Some years ago, back in the nineties, I went into town with the intention of buying a Colt Commander .45. I came home instead with a German made SIG Sauer P220 in the same caliber, and it has turned out to be a truly outstanding sidearm.
It did not look to me like a great pistol. The dull black finish and utilitarian plastic grips were plain and even homely alongside Colt's blue and walnut splendor. The SIG also looked rather square and blocky. I looked at the plain jane imported pistol, sitting there in the counter, then at its hefty price tag, and wondered what was going on. How could they charge that much for an ugly gun?
|Doesn't look like much. Appearances can be deceiving.|
At the range, I found the SIG to be very accurate, and the fixed sights so close to being perfectly regulated with 230 grain bullets as to make no difference. Because the sights did not need monkeying with, I put away my brass drift and my file. Apart from one failure to eject in the first box of ammunition, the gun proved reliable as well, feeding any bullet weight or shape I tried and flinging the empties against the side of the stall.
The slide is pressed out of heavy steel sheet and a milled and drilled breech block is pinned into the stamping. That is engineering genius. It limits the machining to the place where it is really needed. Time is money on a production line, and if most of the slide is formed in one "Ah-woomph" of a big pressing machine, you're ahead on time. The frame is aluminum.
Current production SIG Sauers have their slides machined from bar stock. I think this is most likely due to the versatile and cost effective CNC machines available in the present day. It may also have something to do with customer acceptance; the former method was a departure from common practice, though an ingenious one.
The 220's development began with a Swiss military requirement to replace their SIG P210 9mm service pistol with something more modern and cost effective. The SIG 210 is a grand pistol but it is old school. It is finely machined, elegantly designed, and very expensive to produce. It requires a lot of machining time to turn one out. It's the Swiss watch of the pistol world. The idea was, the Swiss wanted something that shot as well and cost somewhat less. The result was a robustly built single stack 9mm, the original 220. The designers gave the new gun a generous action throw and a largish grip frame, so that it could be chambered for longer cartridges, such as the .45 ACP and the .38 Super.
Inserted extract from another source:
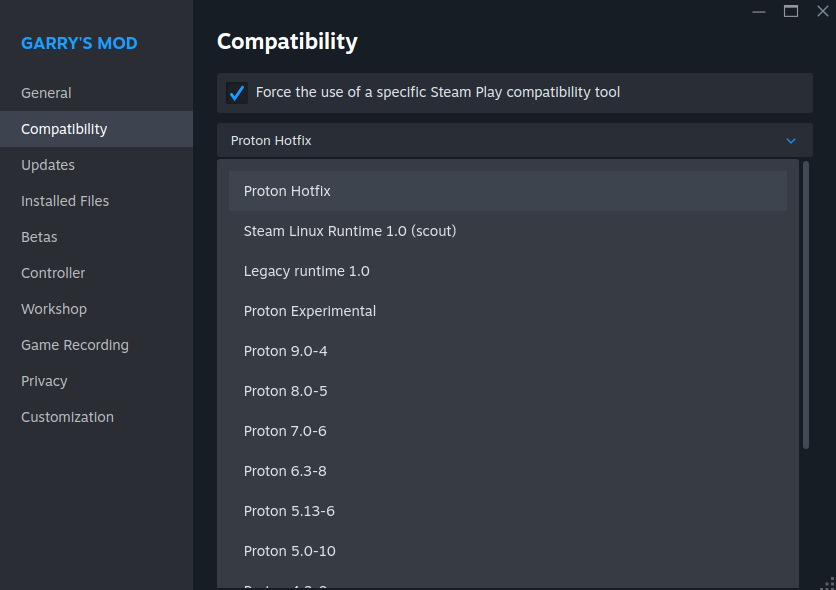Open Game Recording settings

(75, 345)
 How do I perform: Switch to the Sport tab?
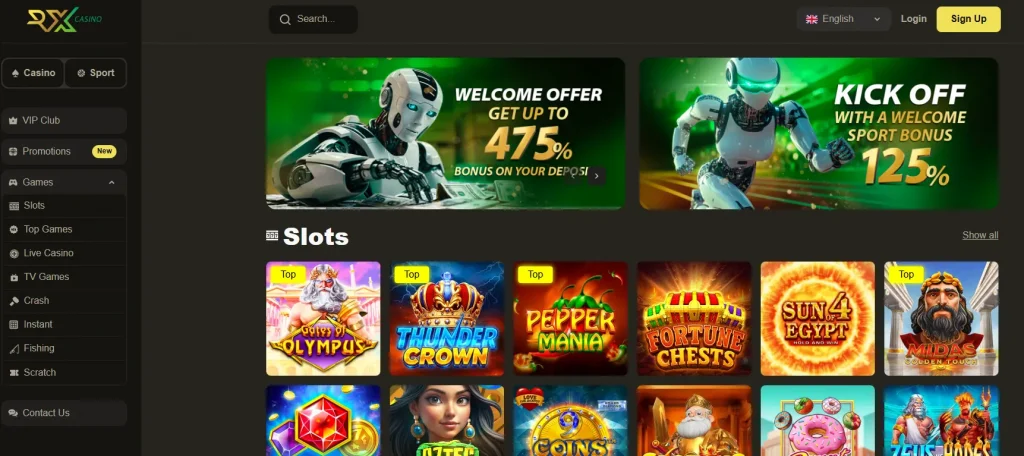[95, 73]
Browning, for a while, imported the P220 in .45 ACP, marketing it as the "Browning Double Action .45," or BDA for short. These guns have the heel magazine release. The quality of these Browning SIG's is first rate.
|Lock back the slide and turn |
the takedown lever downward
|Now the slide will run |
forward off the frame
Field stripping is very easy. Lock the slide to the rear with the slide catch. Rotate the takedown lever downward until it stops. Holding onto the slide, release the slide catch. The slide, barrel, recoil spring and recoil spring guide come forward off the frame as a unit. Push forward on the guide rod to release it from the barrel lug. The spring, guide rod and barrel can now be lifted out of the slide. Reassembly is in reverse order.
|It's easy to take apart. More importantly, |
it's easy to put back together.
The SIG Sauer's system of operation, double action transitioning to single action, and no safety catch, has several advantages. A gun that works this way is as safe to carry as a double action revolver and as simple and quick to get into action. It gives you a very good single action pull for your follow-up shots, and for the first shot if you cock the pistol with your thumb. The SIG also gives you the ability to take a second whack at a bad primer, just by pulling the trigger again. It is endlessly debatable which design is best, this gun's, the Glock's or some other, but it must be allowed that this one is very good. The SIG Sauer pistols are safe, accurate, dependable, easy to clean and simple to use, thus they well deserve their place as some of the leading pistols of our times. But they're not as nice looking as a highly polished Colt.